----- Data extracts -----

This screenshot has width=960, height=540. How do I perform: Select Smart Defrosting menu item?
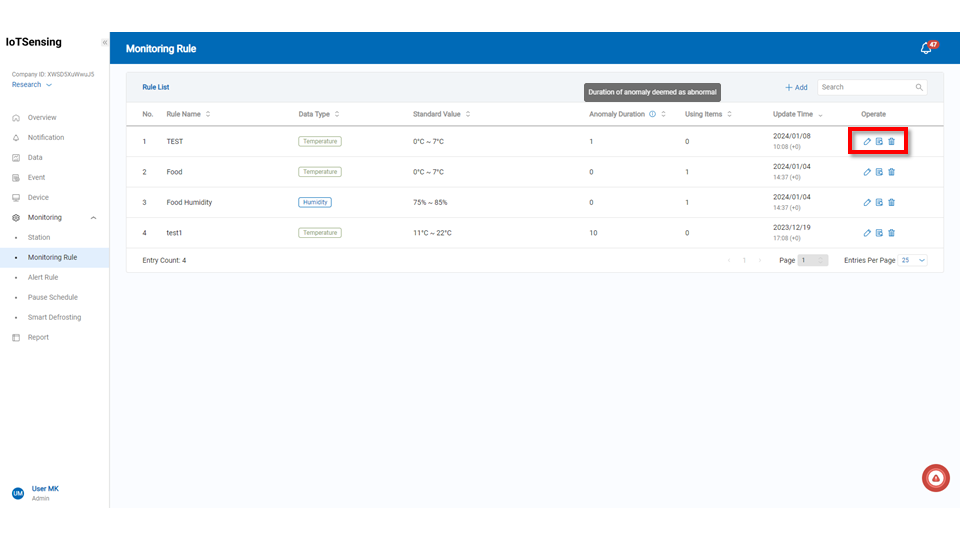54,317
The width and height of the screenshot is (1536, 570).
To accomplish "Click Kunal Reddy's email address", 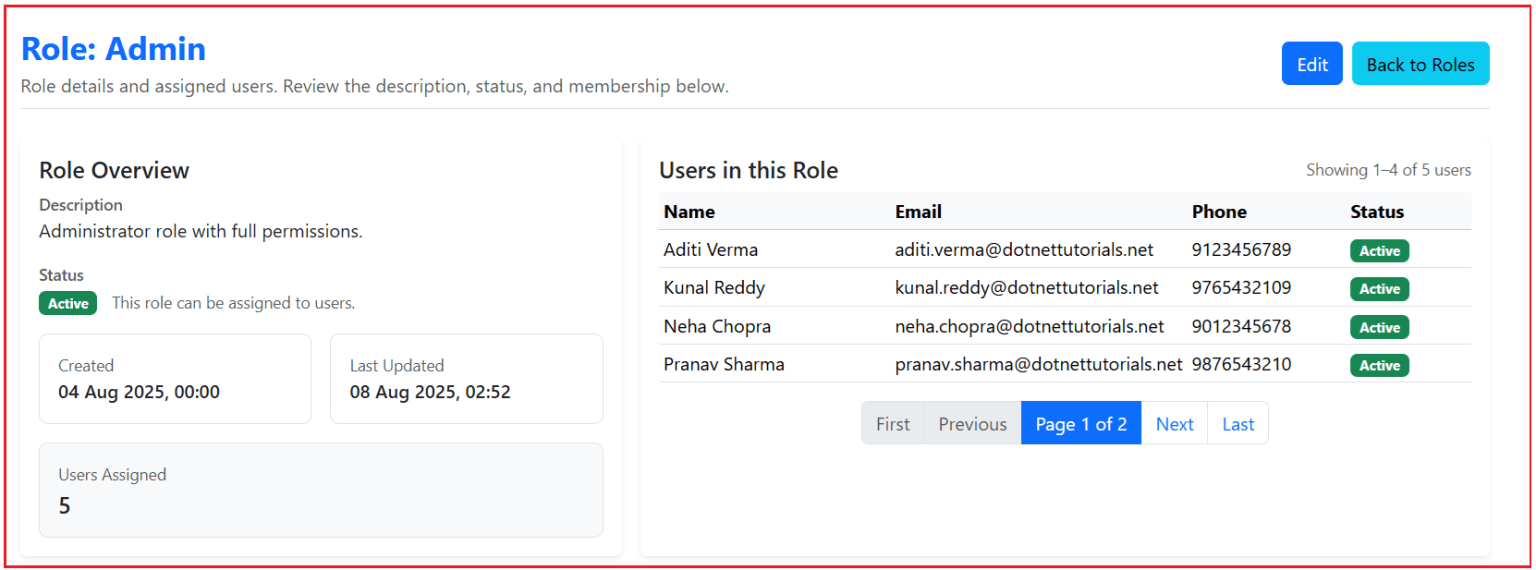I will pyautogui.click(x=1026, y=288).
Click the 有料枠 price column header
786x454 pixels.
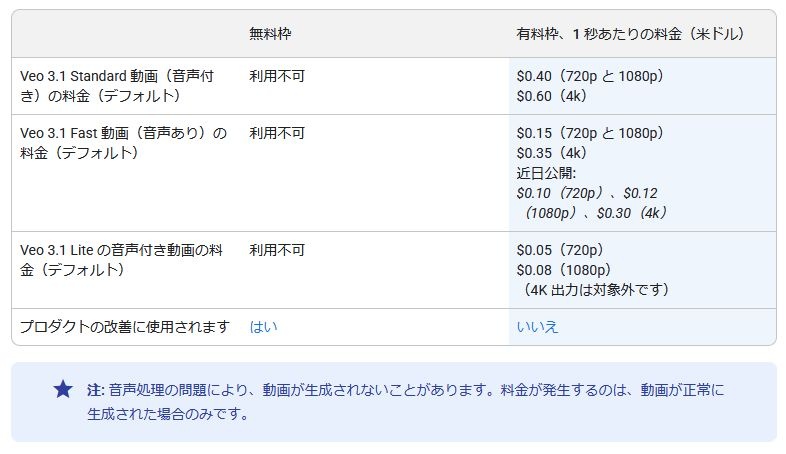pos(630,34)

-----

**Exercise goal**
Set the pictures aside and repeat only the lines from the one containing "Click the 有料枠 price column header" through the last line of the entries above, exactly as they stand.

**Output below**
Click the 有料枠 price column header
786x454 pixels.
pos(630,34)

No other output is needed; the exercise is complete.